| ABOUT THIS EXERCISE |
Transcribe, word for word, only the lines from the one containing "Open the 'Работа (общее)' bookmarks folder" through the end of the material below. Pictures stay out.

| TASK MATERIAL |

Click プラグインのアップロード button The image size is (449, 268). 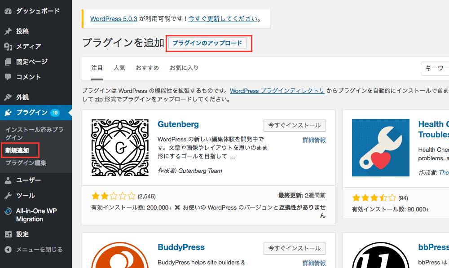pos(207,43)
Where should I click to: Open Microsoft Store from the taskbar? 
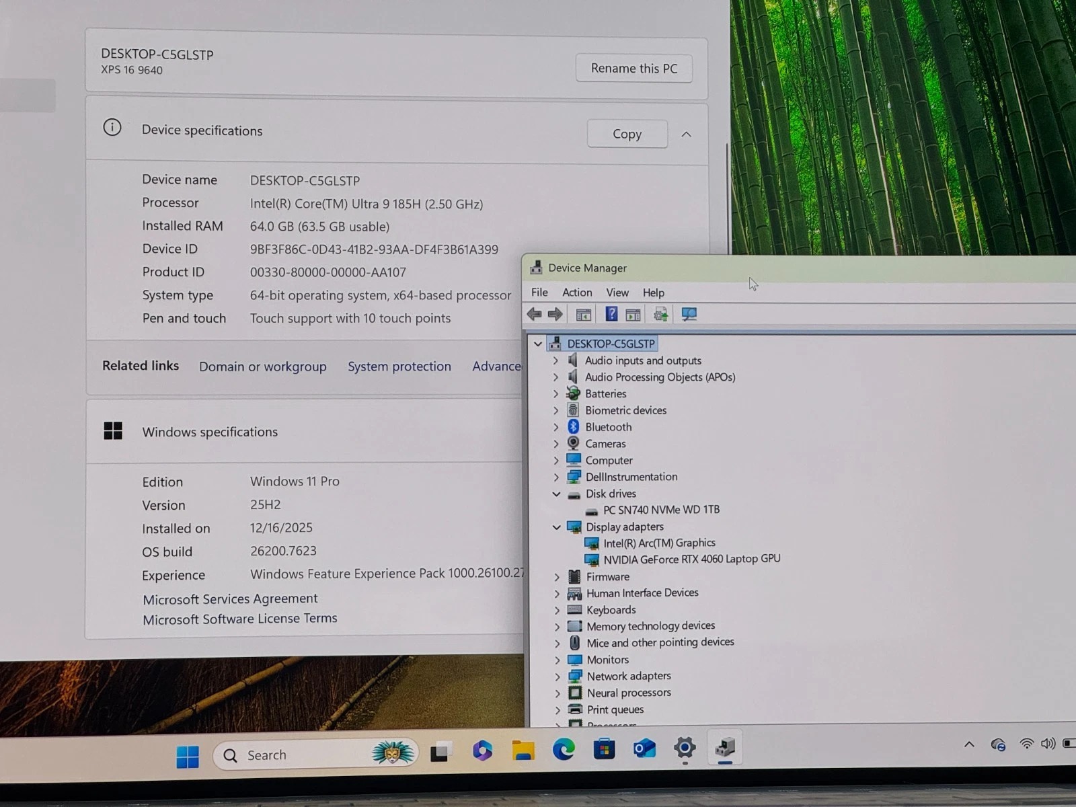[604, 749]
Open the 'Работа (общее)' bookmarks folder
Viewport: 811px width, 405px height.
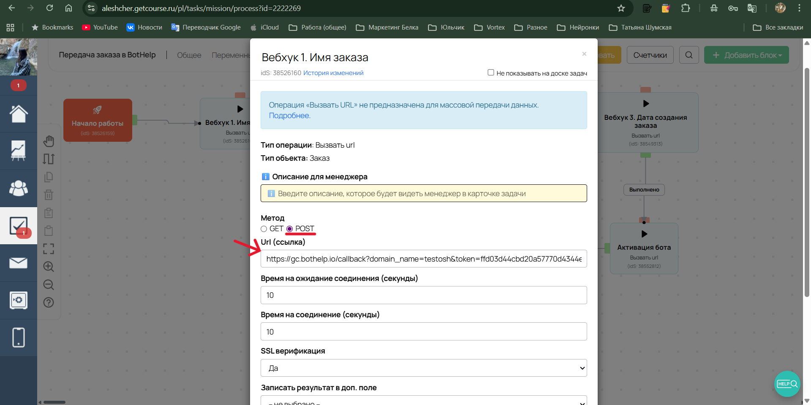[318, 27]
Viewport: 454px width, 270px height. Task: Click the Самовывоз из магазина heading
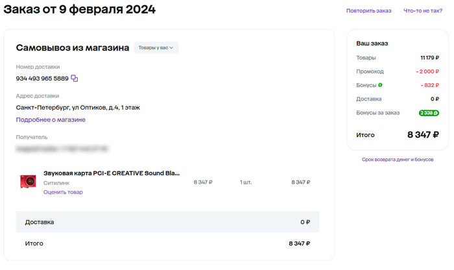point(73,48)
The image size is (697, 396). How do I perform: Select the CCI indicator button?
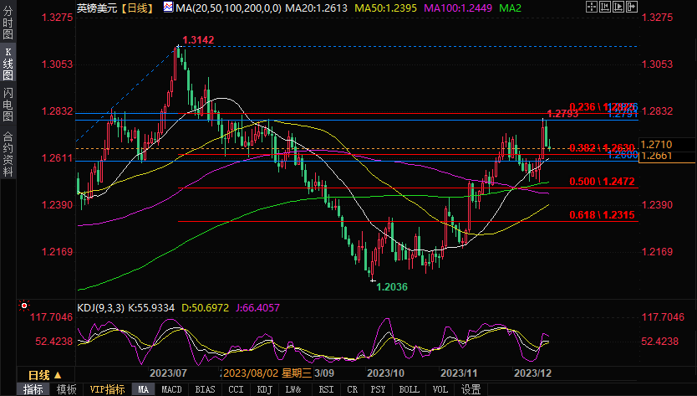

| YOUR SOLUTION |
Open the 'Работа (общее)' bookmarks folder
Viewport: 811px width, 405px height.
[318, 27]
Viewport: 454px width, 270px height. Task: Click the Самовывоз из магазина heading
point(73,48)
The image size is (697, 396). How do I perform: Select the CCI indicator button?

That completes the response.